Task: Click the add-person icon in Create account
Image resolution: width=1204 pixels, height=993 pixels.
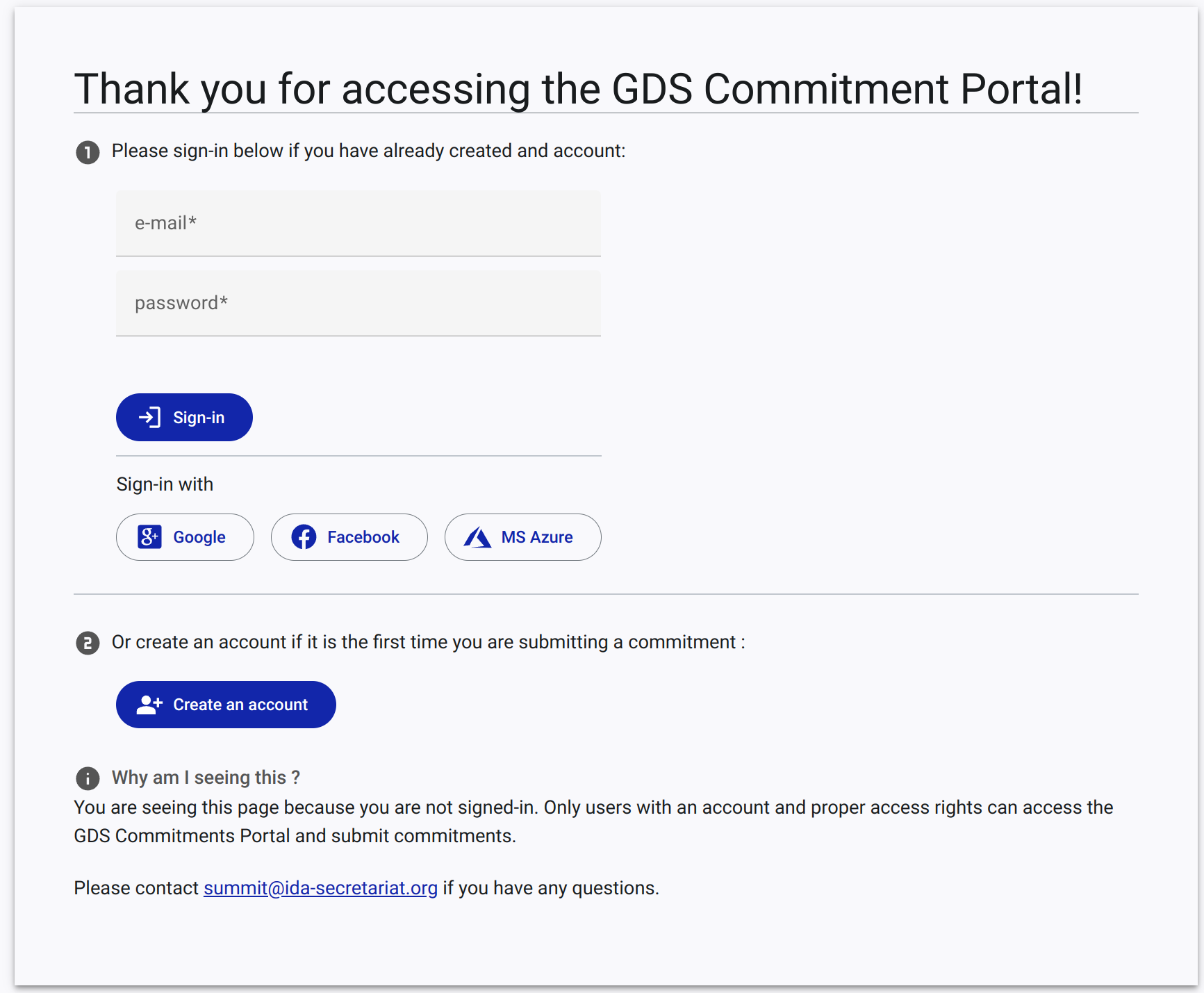Action: point(149,705)
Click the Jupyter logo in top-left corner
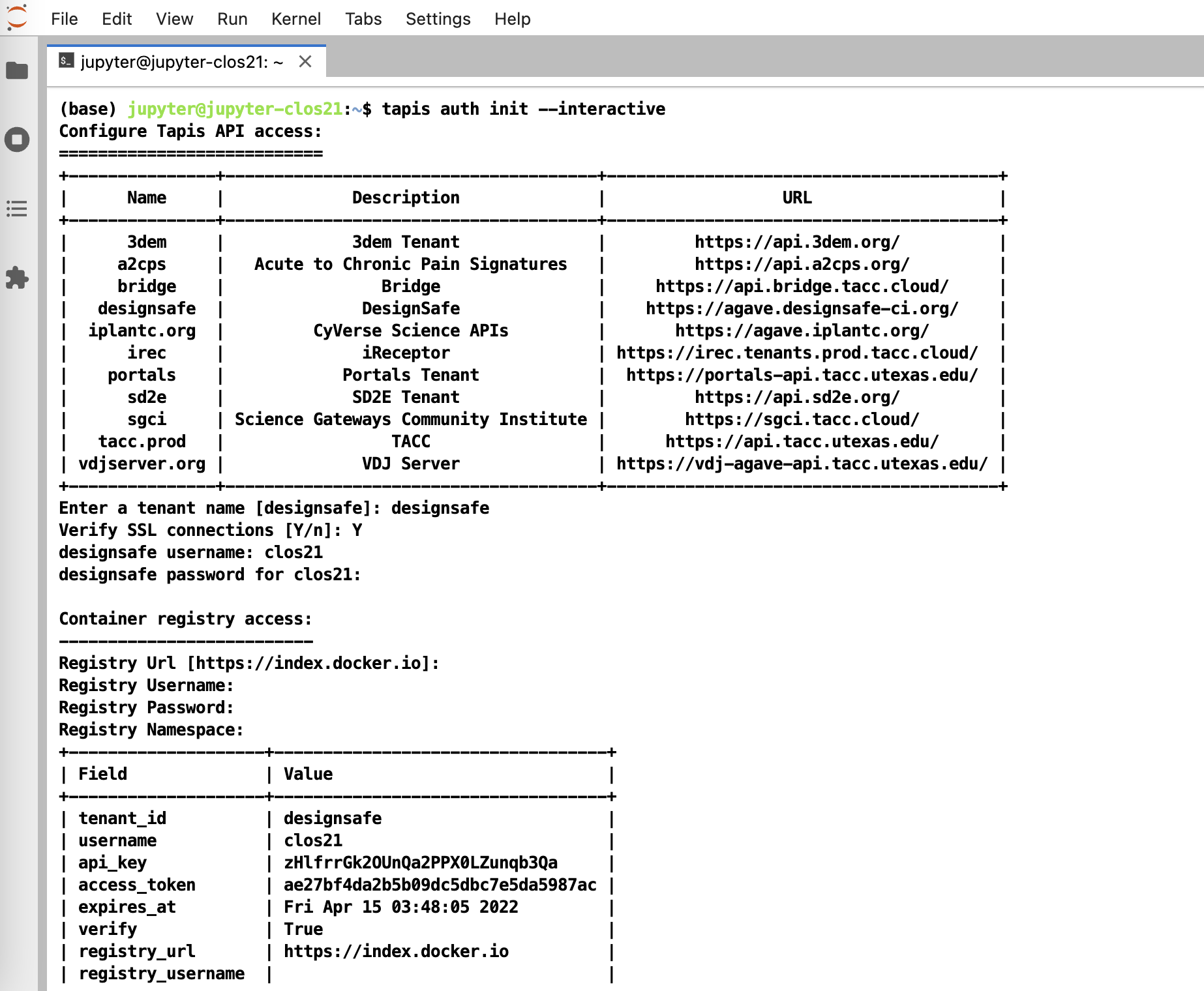 tap(17, 17)
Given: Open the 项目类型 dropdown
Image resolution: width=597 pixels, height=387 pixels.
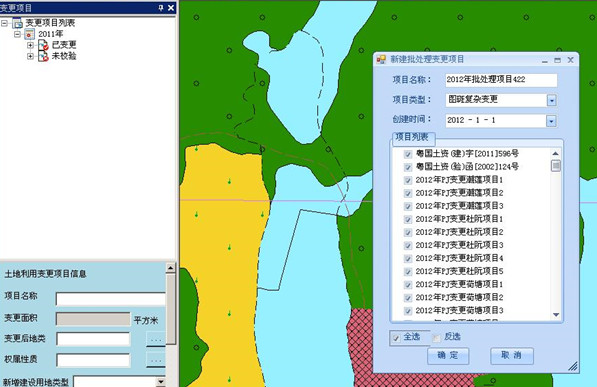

**Assigned task:** Give the listing above again in its entirety and exactly; do not include the pictures.

**Response below:**
Task: Click the add-person icon in Create account
Image resolution: width=1204 pixels, height=993 pixels.
Action: point(149,705)
Click the Jupyter logo in top-left corner
 tap(17, 17)
Given: Open the 项目类型 dropdown
Image resolution: width=597 pixels, height=387 pixels.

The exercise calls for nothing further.